#### [Your goal]
Among the lines below, take the one holding "The width and height of the screenshot is (983, 561).", the one holding "This screenshot has width=1140, height=507.", and all lines between them. Set them down exactly.

* * * *

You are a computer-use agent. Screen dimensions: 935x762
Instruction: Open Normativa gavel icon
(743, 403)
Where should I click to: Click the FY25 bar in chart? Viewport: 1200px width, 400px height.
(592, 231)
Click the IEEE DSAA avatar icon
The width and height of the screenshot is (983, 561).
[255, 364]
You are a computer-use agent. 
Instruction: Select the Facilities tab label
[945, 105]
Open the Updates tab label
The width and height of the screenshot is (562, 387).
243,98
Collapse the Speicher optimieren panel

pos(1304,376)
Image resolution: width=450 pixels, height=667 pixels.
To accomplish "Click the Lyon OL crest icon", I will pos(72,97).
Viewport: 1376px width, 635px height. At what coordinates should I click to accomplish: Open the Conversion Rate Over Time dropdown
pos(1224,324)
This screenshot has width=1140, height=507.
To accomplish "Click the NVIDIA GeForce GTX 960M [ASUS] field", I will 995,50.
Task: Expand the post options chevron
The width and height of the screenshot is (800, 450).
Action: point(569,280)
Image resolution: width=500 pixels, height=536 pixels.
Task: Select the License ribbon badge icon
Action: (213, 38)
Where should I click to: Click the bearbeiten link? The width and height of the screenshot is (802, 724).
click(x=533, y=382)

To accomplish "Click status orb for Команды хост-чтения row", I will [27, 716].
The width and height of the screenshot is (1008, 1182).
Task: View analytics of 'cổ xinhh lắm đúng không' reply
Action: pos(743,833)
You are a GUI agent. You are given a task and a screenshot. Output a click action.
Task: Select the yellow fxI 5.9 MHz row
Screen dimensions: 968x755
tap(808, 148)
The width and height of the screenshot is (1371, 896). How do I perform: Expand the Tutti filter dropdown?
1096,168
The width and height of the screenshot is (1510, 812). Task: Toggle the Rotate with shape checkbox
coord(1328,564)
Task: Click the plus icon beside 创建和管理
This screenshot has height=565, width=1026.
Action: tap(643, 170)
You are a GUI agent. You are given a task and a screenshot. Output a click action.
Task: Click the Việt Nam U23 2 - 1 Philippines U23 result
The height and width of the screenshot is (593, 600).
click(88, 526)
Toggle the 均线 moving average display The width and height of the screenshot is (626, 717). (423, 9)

* * * *

#### [Expected answer]
The width and height of the screenshot is (983, 561).
[255, 364]
You are a computer-use agent. 
Instruction: Select the Facilities tab label
[945, 105]
Open the Updates tab label
The width and height of the screenshot is (562, 387).
243,98
Collapse the Speicher optimieren panel

pos(1304,376)
Image resolution: width=450 pixels, height=667 pixels.
To accomplish "Click the Lyon OL crest icon", I will pos(72,97).
Viewport: 1376px width, 635px height. At what coordinates should I click to accomplish: Open the Conversion Rate Over Time dropdown
pos(1224,324)
This screenshot has width=1140, height=507.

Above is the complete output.